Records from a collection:
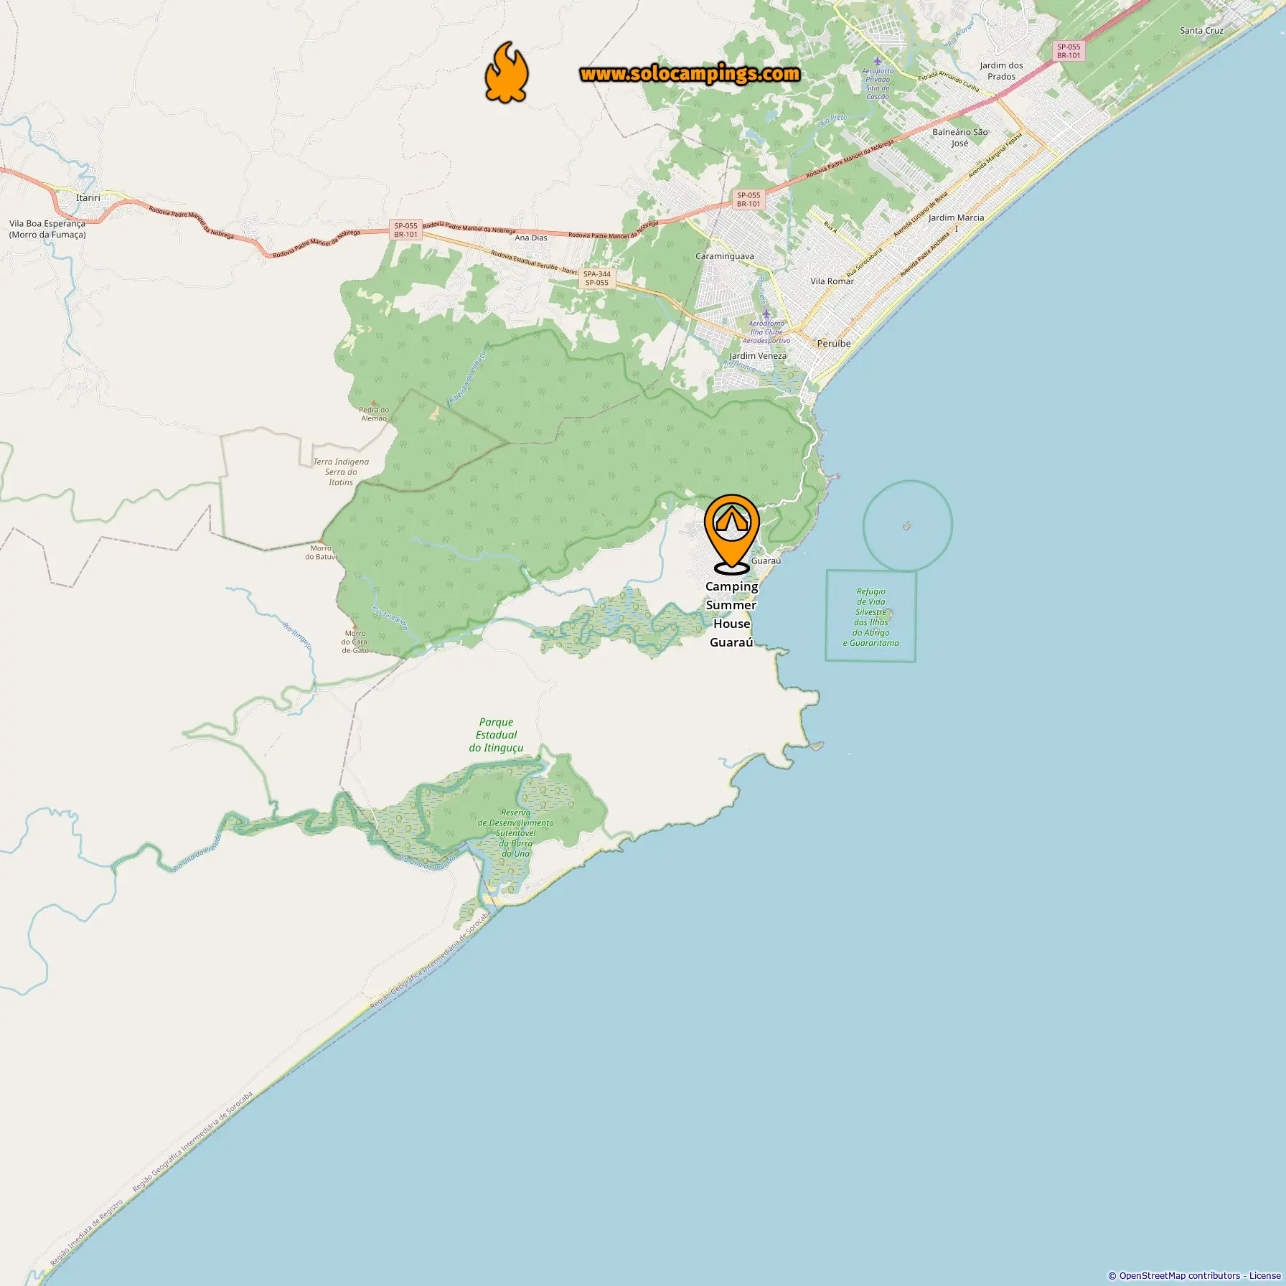Click the small island inside the circular reserve
The image size is (1286, 1286).
click(906, 527)
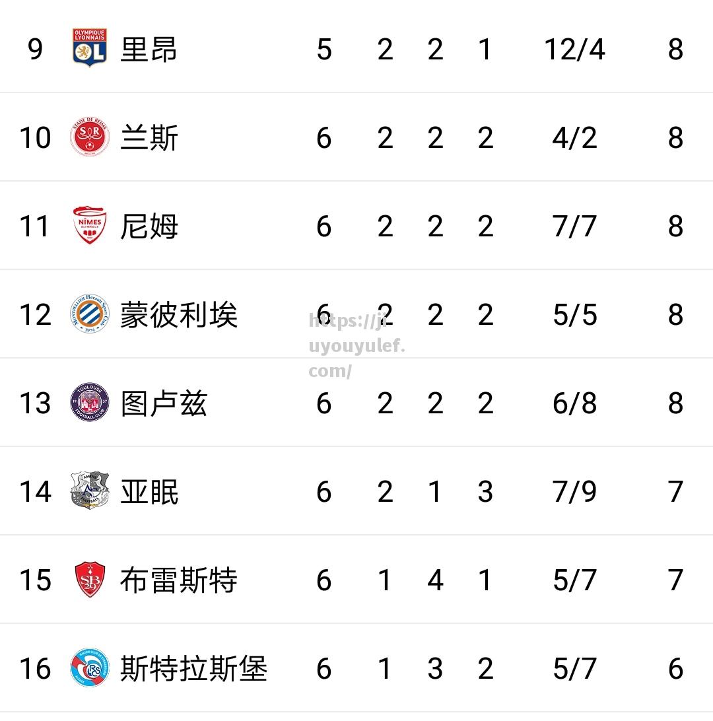Click the Olympique Lyonnais club logo

point(90,48)
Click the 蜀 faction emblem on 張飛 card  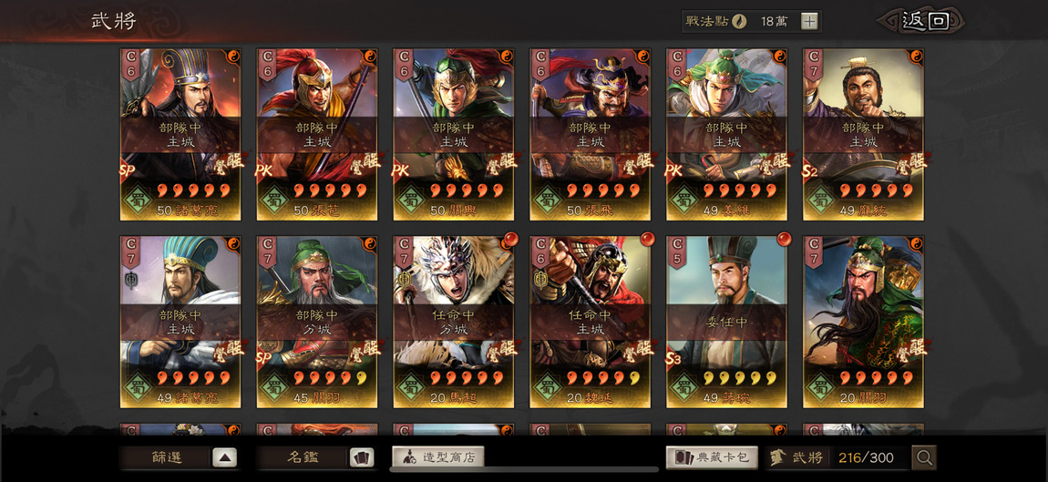click(x=548, y=200)
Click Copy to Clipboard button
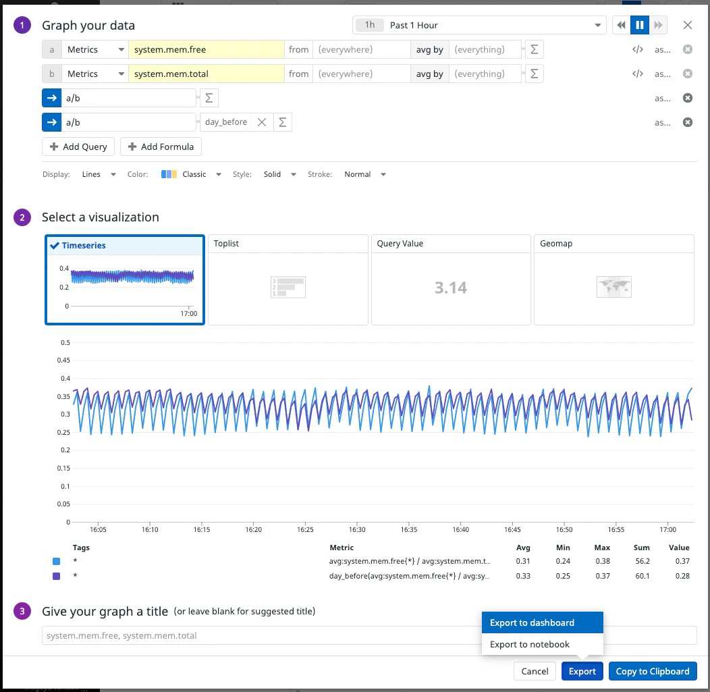This screenshot has height=692, width=710. [653, 671]
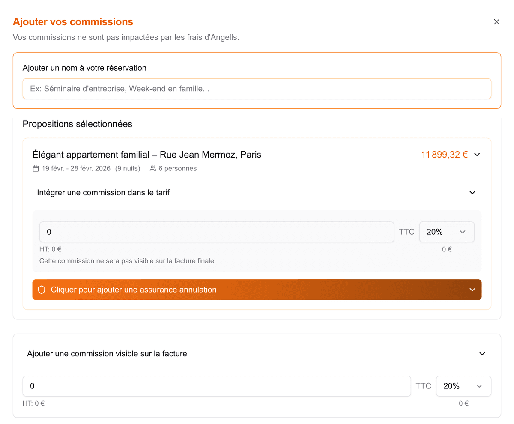Image resolution: width=514 pixels, height=424 pixels.
Task: Click the Ajouter vos commissions title
Action: tap(72, 21)
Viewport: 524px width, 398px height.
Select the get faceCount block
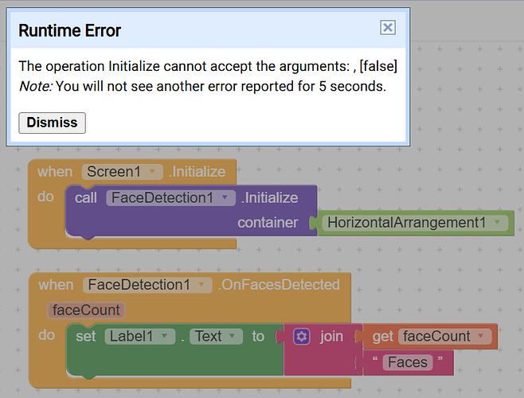click(382, 336)
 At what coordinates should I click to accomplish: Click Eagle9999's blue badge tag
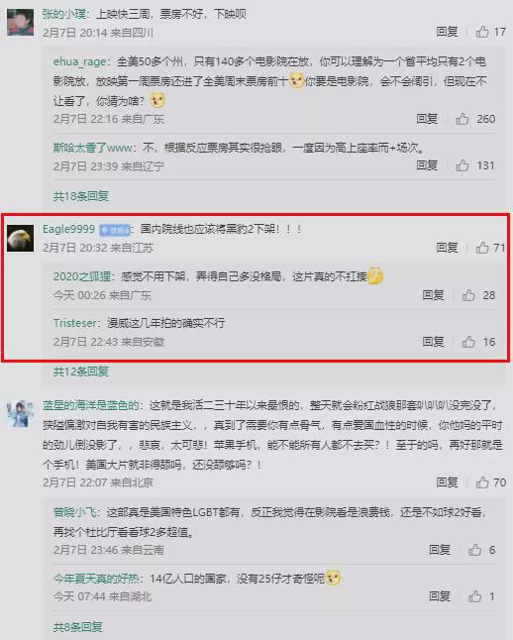[x=115, y=230]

TASK OBJECTIVE:
Return exactly, and only, the lines that run from the line containing "Click Copy to Clipboard button" to the last line of the entries above, both ends included, with pictures left out.

SOLUTION TO THIS PROBLEM:
Click Copy to Clipboard button
This screenshot has height=692, width=710. [653, 671]
Image resolution: width=514 pixels, height=424 pixels.
Task: Click the Ajouter vos commissions title
Action: tap(72, 21)
Viewport: 524px width, 398px height.
Select the get faceCount block
click(382, 336)
 At what coordinates should I click to accomplish: Click Eagle9999's blue badge tag
[x=115, y=230]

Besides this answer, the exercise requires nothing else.